**Assignment**
Please output exactly the part of the records below that opens with the line containing "Twitter (54, 2267)" and closes with the line containing "Chính sách bảo hành (340, 467)", both lines included, and nothing else.

___ Given entries

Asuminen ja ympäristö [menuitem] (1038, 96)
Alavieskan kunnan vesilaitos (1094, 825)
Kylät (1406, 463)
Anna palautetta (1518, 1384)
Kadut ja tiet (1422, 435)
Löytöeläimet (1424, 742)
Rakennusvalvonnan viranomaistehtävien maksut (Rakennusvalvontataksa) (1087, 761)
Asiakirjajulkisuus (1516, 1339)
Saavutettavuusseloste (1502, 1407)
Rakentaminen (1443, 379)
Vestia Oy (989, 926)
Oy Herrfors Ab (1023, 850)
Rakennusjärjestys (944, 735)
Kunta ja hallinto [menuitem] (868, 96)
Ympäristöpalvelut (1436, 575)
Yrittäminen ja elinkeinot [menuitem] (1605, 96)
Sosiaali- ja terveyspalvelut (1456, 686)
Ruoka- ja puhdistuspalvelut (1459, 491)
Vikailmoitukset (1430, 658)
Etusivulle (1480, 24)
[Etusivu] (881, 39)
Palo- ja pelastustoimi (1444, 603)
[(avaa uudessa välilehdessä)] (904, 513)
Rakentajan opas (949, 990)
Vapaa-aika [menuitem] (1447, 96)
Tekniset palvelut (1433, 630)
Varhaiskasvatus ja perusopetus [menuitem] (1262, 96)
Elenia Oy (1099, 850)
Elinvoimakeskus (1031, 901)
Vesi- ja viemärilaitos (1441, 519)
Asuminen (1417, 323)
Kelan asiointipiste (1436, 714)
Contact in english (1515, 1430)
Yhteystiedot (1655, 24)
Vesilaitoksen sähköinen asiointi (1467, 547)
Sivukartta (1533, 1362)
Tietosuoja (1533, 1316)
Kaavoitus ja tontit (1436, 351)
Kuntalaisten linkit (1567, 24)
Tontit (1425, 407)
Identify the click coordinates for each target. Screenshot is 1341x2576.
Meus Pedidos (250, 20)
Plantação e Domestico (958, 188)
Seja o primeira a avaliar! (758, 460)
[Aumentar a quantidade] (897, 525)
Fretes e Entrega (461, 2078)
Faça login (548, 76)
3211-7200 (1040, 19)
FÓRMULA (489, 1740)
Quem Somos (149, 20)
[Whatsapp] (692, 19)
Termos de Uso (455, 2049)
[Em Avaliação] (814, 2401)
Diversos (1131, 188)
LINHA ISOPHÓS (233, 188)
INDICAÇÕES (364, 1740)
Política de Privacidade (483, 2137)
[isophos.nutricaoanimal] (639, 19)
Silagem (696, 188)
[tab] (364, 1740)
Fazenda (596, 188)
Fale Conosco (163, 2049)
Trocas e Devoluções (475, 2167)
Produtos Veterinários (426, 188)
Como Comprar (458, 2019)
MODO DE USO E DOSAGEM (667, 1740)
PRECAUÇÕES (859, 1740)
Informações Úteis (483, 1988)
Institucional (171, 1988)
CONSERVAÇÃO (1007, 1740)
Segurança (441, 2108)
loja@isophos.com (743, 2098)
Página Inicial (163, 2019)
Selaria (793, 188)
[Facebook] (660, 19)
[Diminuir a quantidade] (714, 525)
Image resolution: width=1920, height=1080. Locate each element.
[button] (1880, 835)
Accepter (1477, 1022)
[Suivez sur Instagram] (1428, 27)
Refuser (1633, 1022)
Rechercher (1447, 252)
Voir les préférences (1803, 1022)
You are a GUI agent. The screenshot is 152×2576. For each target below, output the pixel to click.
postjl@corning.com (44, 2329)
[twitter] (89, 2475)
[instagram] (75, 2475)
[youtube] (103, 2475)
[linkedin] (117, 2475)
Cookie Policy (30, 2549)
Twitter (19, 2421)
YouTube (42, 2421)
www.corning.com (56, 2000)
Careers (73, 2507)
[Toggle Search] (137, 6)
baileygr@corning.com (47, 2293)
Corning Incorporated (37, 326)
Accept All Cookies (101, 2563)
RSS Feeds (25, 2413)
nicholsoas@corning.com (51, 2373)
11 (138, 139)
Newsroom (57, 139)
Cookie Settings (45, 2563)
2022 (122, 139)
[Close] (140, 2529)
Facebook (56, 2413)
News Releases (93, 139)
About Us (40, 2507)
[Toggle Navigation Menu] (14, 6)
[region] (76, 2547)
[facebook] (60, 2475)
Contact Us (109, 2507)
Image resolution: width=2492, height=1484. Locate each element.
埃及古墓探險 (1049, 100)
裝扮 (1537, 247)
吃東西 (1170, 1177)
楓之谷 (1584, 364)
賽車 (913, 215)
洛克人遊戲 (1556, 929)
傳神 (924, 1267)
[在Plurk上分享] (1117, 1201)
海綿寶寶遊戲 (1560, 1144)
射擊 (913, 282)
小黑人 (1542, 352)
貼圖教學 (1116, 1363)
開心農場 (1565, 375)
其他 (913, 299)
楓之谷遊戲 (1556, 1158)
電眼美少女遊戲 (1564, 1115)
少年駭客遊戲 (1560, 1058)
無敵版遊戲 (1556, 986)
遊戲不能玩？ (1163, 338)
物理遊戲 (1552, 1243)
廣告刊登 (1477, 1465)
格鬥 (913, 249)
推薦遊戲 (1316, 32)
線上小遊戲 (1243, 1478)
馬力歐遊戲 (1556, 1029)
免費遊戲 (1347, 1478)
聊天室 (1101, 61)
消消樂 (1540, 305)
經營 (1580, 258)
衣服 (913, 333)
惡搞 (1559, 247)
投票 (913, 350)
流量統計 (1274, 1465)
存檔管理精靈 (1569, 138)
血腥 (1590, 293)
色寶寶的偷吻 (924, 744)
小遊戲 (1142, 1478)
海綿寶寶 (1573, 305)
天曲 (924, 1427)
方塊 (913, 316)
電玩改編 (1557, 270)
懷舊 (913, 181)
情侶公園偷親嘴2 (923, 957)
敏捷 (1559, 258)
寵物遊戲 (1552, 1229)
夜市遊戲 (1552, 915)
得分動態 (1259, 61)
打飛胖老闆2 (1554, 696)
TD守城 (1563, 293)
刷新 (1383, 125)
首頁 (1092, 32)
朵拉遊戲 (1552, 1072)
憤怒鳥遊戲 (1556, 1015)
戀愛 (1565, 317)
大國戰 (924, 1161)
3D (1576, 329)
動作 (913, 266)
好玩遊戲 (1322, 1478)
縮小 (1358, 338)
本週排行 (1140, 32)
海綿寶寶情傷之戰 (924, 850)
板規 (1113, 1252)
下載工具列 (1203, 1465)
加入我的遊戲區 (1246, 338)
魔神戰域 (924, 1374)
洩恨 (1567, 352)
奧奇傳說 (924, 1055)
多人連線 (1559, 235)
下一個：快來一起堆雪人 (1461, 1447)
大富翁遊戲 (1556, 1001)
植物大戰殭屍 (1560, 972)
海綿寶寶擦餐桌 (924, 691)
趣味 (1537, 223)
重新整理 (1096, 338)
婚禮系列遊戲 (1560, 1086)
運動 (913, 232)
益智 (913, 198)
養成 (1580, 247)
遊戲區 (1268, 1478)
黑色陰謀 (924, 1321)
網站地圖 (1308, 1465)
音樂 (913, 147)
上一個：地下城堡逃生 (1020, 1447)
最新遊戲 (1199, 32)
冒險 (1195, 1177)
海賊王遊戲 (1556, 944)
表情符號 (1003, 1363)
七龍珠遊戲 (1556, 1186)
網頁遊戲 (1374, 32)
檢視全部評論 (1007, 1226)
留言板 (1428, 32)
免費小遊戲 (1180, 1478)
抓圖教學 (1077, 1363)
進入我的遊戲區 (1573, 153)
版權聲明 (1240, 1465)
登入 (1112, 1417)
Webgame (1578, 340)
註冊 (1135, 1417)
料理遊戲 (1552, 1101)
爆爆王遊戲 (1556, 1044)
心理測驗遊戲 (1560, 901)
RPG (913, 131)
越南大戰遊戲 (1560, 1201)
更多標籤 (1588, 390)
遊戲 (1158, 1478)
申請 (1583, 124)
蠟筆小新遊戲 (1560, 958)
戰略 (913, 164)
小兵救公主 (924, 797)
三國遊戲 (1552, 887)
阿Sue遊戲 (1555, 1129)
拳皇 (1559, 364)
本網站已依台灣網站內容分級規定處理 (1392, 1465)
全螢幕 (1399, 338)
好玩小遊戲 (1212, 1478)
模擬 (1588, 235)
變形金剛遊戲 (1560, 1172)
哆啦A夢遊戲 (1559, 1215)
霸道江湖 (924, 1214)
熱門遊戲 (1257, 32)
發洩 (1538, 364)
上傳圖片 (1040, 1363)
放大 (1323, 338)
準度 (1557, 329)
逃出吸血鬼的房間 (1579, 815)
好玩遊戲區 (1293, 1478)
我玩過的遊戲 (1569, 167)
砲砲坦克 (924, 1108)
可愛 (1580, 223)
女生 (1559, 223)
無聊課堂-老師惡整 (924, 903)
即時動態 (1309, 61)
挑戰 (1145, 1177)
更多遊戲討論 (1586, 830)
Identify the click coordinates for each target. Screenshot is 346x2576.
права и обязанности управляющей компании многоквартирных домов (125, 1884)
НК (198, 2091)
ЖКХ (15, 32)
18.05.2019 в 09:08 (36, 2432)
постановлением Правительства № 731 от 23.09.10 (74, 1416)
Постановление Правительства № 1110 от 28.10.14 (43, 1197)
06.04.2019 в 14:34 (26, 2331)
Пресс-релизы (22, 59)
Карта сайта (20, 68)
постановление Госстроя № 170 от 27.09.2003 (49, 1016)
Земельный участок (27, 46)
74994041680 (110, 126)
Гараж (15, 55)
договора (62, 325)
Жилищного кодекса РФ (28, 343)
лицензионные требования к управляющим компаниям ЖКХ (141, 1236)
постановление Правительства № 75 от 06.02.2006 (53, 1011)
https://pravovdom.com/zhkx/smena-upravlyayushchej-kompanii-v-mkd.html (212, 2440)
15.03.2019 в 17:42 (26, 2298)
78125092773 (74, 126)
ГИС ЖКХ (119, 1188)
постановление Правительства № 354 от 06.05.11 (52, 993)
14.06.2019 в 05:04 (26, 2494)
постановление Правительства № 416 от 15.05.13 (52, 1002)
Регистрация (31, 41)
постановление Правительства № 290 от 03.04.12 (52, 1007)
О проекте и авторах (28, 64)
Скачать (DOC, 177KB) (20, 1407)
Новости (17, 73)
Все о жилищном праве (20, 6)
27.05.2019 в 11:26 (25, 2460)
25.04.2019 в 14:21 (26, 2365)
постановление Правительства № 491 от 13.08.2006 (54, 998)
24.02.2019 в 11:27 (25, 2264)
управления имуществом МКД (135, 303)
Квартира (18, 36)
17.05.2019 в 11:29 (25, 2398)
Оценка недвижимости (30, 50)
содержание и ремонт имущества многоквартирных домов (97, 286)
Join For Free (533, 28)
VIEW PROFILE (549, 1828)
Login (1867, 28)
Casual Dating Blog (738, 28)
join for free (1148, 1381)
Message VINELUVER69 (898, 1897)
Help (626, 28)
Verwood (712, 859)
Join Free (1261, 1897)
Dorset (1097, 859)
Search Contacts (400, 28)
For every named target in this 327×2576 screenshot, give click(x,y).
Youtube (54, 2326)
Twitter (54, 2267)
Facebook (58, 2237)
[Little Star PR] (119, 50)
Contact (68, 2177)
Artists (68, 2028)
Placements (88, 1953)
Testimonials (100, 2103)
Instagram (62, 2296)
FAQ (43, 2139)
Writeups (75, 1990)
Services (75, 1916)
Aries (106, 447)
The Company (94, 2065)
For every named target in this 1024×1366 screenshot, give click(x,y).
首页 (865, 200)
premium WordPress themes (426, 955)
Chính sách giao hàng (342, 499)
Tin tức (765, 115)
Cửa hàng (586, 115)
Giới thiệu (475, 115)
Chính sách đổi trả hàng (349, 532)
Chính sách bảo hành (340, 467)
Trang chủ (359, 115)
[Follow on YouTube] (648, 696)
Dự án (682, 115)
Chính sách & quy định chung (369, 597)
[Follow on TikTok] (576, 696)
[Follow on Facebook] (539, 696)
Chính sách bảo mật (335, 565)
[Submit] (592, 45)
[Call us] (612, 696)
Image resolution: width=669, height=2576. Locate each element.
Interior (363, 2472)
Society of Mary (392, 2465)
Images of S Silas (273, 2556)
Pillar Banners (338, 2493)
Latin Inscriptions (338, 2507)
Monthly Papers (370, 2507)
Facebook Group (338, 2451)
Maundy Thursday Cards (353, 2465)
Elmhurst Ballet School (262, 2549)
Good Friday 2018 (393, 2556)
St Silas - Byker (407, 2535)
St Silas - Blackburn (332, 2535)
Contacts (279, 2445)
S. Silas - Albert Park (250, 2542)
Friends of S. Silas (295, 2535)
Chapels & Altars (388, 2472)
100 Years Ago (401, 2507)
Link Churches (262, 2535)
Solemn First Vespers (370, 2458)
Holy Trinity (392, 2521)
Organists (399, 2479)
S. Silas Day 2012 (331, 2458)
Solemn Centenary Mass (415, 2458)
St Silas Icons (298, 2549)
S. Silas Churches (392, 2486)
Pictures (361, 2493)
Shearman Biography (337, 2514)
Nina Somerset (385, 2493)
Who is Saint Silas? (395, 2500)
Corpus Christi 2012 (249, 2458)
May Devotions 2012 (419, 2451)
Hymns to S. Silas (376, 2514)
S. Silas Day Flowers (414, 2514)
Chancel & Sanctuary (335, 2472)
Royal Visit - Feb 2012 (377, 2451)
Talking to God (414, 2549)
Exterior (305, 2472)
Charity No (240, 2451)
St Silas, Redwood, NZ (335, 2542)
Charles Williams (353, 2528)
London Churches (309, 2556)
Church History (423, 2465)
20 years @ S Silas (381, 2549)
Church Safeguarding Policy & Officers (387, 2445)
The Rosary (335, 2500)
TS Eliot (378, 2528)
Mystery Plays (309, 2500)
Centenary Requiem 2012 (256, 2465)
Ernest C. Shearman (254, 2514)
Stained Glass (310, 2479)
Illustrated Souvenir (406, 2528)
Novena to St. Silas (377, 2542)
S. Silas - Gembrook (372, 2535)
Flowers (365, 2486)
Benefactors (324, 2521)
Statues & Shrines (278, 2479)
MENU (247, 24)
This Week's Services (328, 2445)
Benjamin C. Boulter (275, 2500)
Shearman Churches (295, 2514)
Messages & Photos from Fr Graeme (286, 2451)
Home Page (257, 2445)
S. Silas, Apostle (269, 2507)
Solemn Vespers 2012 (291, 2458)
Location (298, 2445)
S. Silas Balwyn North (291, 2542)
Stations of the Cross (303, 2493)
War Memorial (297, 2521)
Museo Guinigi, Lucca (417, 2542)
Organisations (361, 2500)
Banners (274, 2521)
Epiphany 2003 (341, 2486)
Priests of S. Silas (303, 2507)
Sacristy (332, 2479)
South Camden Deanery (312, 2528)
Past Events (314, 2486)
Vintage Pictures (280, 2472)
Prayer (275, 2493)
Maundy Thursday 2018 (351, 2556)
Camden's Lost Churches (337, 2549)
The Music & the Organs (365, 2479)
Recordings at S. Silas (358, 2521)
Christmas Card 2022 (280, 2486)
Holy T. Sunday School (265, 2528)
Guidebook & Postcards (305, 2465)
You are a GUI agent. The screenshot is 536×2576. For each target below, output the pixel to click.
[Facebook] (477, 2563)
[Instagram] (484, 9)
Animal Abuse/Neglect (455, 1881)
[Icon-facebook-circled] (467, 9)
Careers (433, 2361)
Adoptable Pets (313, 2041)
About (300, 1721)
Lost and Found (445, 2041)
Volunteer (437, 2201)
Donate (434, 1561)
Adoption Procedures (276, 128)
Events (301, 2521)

______

**Answer to this task**
Twitter (54, 2267)
Facebook (58, 2237)
[Little Star PR] (119, 50)
Contact (68, 2177)
Artists (68, 2028)
Placements (88, 1953)
Testimonials (100, 2103)
Instagram (62, 2296)
FAQ (43, 2139)
Writeups (75, 1990)
Services (75, 1916)
Aries (106, 447)
The Company (94, 2065)
For every named target in this 1024×1366 screenshot, give click(x,y).
首页 (865, 200)
premium WordPress themes (426, 955)
Chính sách giao hàng (342, 499)
Tin tức (765, 115)
Cửa hàng (586, 115)
Giới thiệu (475, 115)
Chính sách đổi trả hàng (349, 532)
Chính sách bảo hành (340, 467)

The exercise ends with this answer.